How Carriers Keep Great Drivers Behind the Wheel

Motor carriers face a constant loss of qualified drivers, with some experiencing up to 150-percent turnover annually. Replacing a driver costs carriers $12,000 to $15,000 in separation, replacement, and training costs—a significant hit to their bottom line. High driver turnover also undermines carrier safety performance and customer service.

To meet shipper demand, some carriers attempt to handle high freight volumes with a reduced driver pool, which can result in accidents and low driver morale. Conflict among shippers, carriers, and receivers may also create loading and unloading delays in already tighter-than-average scheduling.

Some driver turnover is necessary, and benefits shippers and carriers. Carriers must sometimes let drivers go because their poor performance creates safety or customer service issues. This type of turnover saves shippers and carriers money in the long run, and helps support the carrier’s performance standards.
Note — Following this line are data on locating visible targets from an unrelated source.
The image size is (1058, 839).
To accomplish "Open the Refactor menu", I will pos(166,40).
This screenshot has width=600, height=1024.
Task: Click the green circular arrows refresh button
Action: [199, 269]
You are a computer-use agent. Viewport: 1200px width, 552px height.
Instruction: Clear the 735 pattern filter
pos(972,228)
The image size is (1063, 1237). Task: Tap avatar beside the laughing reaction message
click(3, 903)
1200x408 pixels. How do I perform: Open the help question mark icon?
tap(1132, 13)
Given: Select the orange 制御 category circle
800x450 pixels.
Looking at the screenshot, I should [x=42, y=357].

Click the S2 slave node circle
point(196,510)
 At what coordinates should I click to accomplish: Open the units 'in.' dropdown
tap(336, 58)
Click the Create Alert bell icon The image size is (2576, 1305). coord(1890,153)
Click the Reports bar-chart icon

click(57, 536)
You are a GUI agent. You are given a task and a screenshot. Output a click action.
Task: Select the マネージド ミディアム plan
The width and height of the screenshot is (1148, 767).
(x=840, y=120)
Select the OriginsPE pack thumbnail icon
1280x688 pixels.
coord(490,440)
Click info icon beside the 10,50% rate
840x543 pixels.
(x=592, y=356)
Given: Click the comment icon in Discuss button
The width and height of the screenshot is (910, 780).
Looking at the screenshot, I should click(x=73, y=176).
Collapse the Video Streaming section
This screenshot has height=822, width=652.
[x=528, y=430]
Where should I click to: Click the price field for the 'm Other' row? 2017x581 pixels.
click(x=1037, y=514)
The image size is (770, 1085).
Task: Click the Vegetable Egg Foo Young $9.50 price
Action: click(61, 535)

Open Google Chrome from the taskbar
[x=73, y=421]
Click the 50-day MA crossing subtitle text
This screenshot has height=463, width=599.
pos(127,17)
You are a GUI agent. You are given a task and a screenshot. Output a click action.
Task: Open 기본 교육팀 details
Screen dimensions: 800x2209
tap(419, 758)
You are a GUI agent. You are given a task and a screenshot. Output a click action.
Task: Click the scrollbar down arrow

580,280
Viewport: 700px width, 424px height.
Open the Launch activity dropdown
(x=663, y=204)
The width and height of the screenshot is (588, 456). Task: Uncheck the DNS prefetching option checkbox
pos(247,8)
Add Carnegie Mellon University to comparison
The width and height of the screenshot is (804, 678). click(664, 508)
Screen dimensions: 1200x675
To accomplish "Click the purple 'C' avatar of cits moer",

Negative turnover, however, is when carriers lose drivers who are a valuable part of the organization. Many carriers make significant efforts to prevent this type of turnover by addressing common reasons drivers leave. Some of the most common causes of negative turnover are:

  • Lack of respect
  • Lack of sense of belonging
  • Time demands of the job
  • Insufficient benefits
  • Inadequate compensation

Retain, Don’t Replace

No quick solution can fix all the causes of driver turnover, but carriers might benefit from spending more money on retention programs, instead of recruiting programs. Many carriers are throwing money away on recruiting and advertising, when their best recruiters are, in fact, their current drivers. A good word from one driver to another about a company is as good as gold when it comes to recruiting.

Eventually, consumers will feel the effect of increased driver turnover on the transportation industry. Shippers will be forced to expand their carrier pools and investigate other transportation modes to move their products, adding costs that will impact the bottom line. Increased transportation costs and carrier capacity shortages may ultimately force them to raise product prices.

Freight delays and disruption are also a possible consequence of the driver shortage. The resulting stockouts and late home deliveries will add to consumer dissatisfaction.

High driver turnover in an industry that already faces a shortage of qualified drivers will continue to be an issue, and it will take the entire trucking industry to combat it. The average age of U.S. truck drivers is increasing, and the lack of younger drivers entering the industry will force carriers to improve their business models to accommodate current and incoming drivers’ needs, either through pay structure, haul length, or position quality.

Addressing sources of driver dissatisfaction is the best way to accommodate an increasing need for trucks to haul freight—and drivers to handle them.